2月6日,7日は,中学校武道場でお待ちしています。
第5学年「変わり方を調べよう~比例~」
2019.08.13単位量当たりの大きさや倍の考えを比例と捉え直すためには…?
比例の定義を学習し,表から2つの数量の関係を読み取ることが少しずつできるようになってきた子どもたち。そんな子どもたちに,比例しているのですが,一見すると比例していないような関係を提示します。すると,「×□が何倍すればいいか分からない」「83÷6は割り切れない」などと反応しました。そこから学習課題を共有し,自力解決へと進んでいきましたが…。

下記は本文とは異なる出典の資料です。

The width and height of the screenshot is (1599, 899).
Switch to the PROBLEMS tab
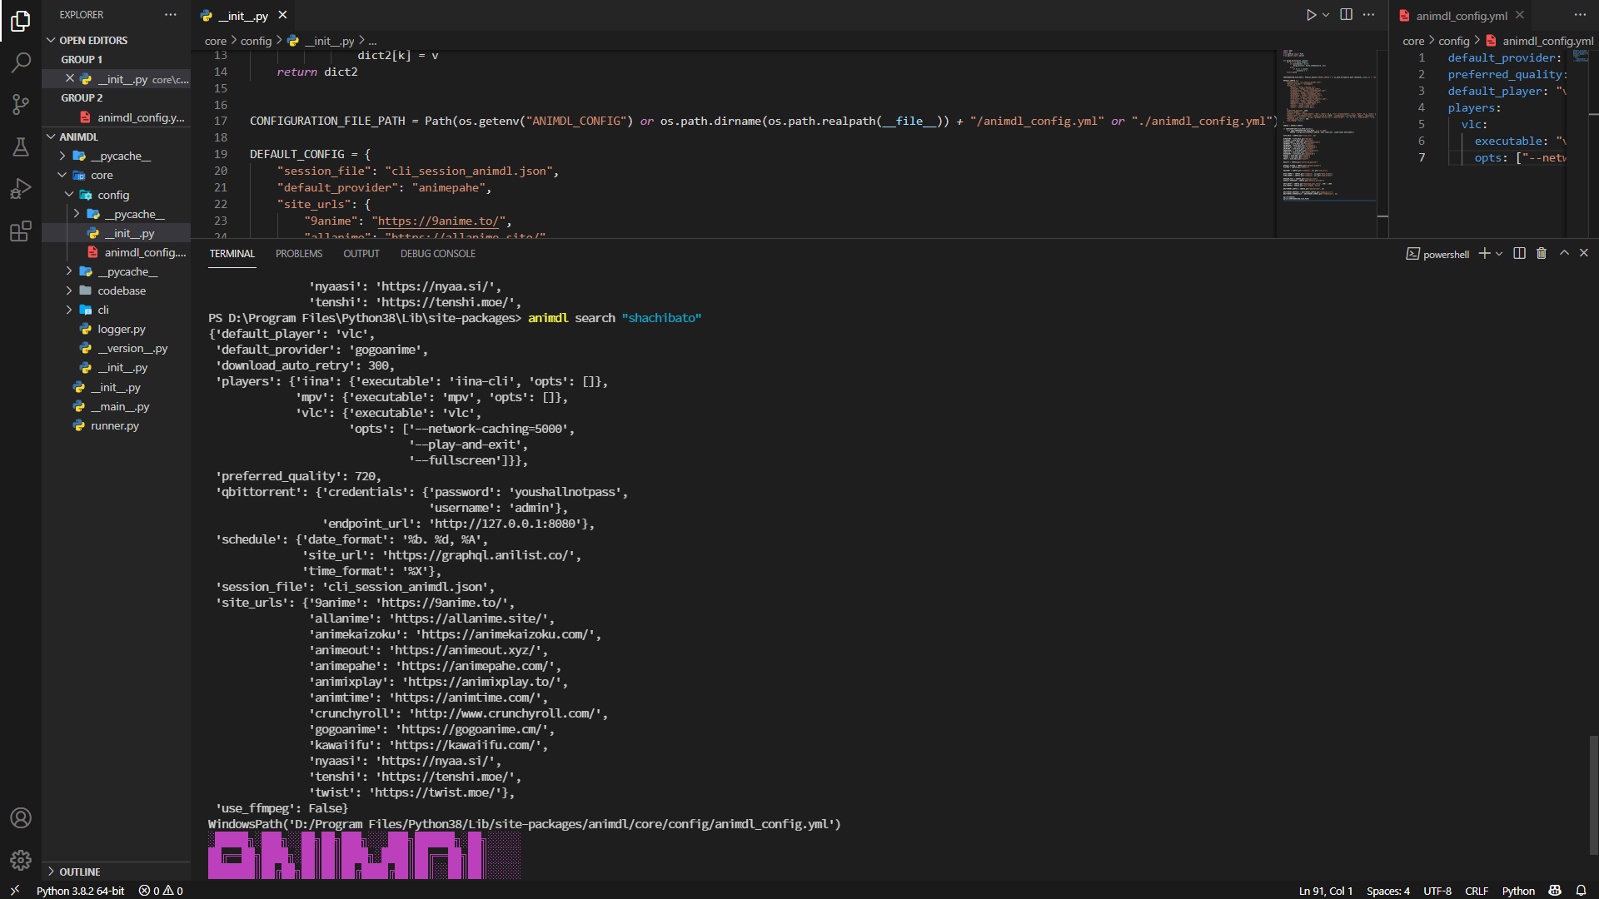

既習の比例を適用した問題場面では,たくさんの子が発言できました。 2量の関係を図を用いて説明しています。 単位量当たりの考えに着目した子が,引き続き説明をしました。 類題を用いた振り返りでは,一人一人が図・式・言葉を使って記述できました。
自力解決後の全体共有の場面では,単位量当たりの考えと倍の考えは,それぞれ出されました。しかし,その後に共通点を問うだけでは,それらを「比例という視点で捉え直そう」という思考を生むことはできませんでした。練り上げ場面での働き掛けにさらなる工夫が必要だと感じました。
成果と課題をしっかりと分析し,日々の実践を積み重ねていきます。